Would you please transcribe, exactly as written, the lines of the entries below starting at the one that holds "Open the #pastora hashtag" and ending at the one that holds "Task: Click the select-all corner triangle", both included?

Information provided:
== == ==
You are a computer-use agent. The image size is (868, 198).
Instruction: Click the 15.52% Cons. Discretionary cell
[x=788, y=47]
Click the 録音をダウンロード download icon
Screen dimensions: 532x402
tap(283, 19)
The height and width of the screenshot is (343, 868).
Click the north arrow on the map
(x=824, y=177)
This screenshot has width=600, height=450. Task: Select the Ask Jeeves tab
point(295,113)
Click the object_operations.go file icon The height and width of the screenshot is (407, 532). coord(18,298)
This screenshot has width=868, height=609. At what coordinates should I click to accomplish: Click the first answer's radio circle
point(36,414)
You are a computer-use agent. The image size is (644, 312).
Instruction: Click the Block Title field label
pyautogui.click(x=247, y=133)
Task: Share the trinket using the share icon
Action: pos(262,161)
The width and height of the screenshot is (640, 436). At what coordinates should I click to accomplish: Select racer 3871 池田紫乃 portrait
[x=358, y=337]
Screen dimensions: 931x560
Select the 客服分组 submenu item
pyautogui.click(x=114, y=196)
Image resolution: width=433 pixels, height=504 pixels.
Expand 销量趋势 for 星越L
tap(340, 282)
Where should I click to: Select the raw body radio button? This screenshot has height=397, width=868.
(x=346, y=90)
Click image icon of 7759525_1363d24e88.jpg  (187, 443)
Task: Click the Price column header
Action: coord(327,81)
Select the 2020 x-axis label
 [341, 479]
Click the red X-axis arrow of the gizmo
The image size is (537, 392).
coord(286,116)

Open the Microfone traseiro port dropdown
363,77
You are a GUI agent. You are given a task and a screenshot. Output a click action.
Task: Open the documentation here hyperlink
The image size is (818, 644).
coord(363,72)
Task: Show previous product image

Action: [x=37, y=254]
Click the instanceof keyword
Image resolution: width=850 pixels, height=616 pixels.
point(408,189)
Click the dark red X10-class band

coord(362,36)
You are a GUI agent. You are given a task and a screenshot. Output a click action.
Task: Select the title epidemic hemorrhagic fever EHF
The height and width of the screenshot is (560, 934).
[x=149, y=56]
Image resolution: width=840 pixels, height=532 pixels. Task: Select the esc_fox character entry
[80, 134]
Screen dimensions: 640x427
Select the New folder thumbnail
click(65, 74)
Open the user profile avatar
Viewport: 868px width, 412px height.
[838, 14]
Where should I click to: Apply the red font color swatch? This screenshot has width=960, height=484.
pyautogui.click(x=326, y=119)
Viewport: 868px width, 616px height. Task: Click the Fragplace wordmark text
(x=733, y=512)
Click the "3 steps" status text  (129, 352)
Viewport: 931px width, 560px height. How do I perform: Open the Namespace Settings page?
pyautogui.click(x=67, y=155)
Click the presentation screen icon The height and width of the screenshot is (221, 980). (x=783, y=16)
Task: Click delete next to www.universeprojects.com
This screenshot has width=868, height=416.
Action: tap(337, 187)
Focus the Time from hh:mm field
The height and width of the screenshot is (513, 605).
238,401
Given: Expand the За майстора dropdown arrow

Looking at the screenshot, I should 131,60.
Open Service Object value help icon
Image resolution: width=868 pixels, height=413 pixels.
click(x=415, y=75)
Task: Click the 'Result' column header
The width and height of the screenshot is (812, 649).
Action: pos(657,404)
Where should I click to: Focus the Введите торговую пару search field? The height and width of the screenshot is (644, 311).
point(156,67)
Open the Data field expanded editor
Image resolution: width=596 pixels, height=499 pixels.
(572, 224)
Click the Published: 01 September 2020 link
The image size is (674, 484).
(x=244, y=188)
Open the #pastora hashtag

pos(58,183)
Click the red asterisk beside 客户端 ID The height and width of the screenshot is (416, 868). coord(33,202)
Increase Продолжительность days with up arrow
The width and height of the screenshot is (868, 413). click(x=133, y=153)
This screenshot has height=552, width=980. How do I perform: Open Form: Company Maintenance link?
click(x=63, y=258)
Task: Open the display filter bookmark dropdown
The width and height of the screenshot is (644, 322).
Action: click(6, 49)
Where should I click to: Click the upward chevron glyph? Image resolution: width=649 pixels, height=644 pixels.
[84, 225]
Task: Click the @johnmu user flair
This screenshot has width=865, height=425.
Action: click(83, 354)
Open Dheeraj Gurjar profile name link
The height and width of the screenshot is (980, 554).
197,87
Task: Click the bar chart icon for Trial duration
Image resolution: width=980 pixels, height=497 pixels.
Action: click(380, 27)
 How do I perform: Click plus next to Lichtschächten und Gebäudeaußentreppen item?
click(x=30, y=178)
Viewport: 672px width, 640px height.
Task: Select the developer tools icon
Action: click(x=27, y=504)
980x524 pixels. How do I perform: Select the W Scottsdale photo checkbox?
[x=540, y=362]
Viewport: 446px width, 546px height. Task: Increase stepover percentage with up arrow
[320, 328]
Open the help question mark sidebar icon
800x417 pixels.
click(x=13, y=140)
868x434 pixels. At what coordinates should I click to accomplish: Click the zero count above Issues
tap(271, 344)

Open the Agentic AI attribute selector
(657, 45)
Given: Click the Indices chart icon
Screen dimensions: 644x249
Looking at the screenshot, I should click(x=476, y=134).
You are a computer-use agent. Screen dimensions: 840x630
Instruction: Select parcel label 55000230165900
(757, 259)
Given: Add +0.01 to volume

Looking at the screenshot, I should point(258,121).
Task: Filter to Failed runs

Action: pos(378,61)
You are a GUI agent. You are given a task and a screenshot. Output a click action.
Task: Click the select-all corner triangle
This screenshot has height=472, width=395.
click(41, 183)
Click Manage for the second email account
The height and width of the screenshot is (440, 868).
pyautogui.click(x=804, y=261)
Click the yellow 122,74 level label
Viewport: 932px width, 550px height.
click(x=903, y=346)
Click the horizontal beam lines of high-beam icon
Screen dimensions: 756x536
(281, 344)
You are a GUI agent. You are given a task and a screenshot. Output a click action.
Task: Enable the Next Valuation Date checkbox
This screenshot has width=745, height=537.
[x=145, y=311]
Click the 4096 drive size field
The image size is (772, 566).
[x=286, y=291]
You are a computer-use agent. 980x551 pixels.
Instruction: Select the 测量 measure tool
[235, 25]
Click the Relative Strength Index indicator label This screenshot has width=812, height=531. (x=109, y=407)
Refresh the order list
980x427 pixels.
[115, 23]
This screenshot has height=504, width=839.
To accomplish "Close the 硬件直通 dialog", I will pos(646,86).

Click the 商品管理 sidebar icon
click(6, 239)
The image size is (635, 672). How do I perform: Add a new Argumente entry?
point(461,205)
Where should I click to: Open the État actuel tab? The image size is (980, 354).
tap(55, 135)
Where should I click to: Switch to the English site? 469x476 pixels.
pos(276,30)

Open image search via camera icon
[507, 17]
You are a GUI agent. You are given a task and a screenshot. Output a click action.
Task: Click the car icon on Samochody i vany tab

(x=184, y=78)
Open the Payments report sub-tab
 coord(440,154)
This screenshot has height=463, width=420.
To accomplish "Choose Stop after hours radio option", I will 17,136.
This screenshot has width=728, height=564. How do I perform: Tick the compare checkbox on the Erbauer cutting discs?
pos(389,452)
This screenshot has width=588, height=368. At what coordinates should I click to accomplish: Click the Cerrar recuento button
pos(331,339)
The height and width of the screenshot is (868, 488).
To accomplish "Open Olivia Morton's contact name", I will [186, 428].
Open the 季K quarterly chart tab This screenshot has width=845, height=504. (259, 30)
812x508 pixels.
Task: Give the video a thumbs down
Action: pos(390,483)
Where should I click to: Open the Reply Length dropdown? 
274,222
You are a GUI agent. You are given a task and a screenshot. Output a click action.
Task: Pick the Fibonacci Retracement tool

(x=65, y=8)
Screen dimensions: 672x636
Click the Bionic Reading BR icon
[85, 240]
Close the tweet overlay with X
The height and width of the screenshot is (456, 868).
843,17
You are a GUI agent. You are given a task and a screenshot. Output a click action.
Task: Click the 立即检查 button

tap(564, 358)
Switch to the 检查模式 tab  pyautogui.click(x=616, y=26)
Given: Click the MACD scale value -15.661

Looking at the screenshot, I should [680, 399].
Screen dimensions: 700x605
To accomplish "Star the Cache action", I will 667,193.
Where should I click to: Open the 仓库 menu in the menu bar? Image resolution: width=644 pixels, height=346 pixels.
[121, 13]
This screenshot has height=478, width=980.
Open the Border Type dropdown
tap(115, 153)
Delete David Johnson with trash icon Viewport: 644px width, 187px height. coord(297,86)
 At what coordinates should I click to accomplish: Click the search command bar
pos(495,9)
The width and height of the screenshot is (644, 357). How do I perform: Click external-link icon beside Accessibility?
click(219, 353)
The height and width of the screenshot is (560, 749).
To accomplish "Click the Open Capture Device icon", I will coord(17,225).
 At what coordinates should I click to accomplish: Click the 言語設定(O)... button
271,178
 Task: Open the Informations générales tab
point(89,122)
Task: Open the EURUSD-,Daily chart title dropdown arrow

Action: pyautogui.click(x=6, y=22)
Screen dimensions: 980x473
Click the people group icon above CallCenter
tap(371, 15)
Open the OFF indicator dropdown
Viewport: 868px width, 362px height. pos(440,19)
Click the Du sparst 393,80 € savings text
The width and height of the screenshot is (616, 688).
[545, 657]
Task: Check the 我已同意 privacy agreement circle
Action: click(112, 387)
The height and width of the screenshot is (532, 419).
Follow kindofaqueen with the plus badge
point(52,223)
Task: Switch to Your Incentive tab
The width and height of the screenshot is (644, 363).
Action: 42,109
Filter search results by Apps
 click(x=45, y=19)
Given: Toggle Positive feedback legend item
== == ==
Task response:
Open the #pastora hashtag

pos(58,183)
Click the red asterisk beside 客户端 ID The height and width of the screenshot is (416, 868). coord(33,202)
Increase Продолжительность days with up arrow
The width and height of the screenshot is (868, 413). click(x=133, y=153)
This screenshot has height=552, width=980. How do I perform: Open Form: Company Maintenance link?
click(x=63, y=258)
Task: Open the display filter bookmark dropdown
The width and height of the screenshot is (644, 322).
Action: click(6, 49)
Where should I click to: Click the upward chevron glyph? Image resolution: width=649 pixels, height=644 pixels.
[84, 225]
Task: Click the @johnmu user flair
This screenshot has width=865, height=425.
Action: click(83, 354)
Open Dheeraj Gurjar profile name link
The height and width of the screenshot is (980, 554).
197,87
Task: Click the bar chart icon for Trial duration
Image resolution: width=980 pixels, height=497 pixels.
Action: click(380, 27)
 How do I perform: Click plus next to Lichtschächten und Gebäudeaußentreppen item?
click(x=30, y=178)
Viewport: 672px width, 640px height.
Task: Select the developer tools icon
Action: click(x=27, y=504)
980x524 pixels. How do I perform: Select the W Scottsdale photo checkbox?
[x=540, y=362]
Viewport: 446px width, 546px height. Task: Increase stepover percentage with up arrow
[320, 328]
Open the help question mark sidebar icon
800x417 pixels.
click(x=13, y=140)
868x434 pixels. At what coordinates should I click to accomplish: Click the zero count above Issues
tap(271, 344)

Open the Agentic AI attribute selector
(657, 45)
Given: Click the Indices chart icon
Screen dimensions: 644x249
Looking at the screenshot, I should click(x=476, y=134).
You are a computer-use agent. Screen dimensions: 840x630
Instruction: Select parcel label 55000230165900
(757, 259)
Given: Add +0.01 to volume

Looking at the screenshot, I should point(258,121).
Task: Filter to Failed runs

Action: pos(378,61)
You are a GUI agent. You are given a task and a screenshot. Output a click action.
Task: Click the select-all corner triangle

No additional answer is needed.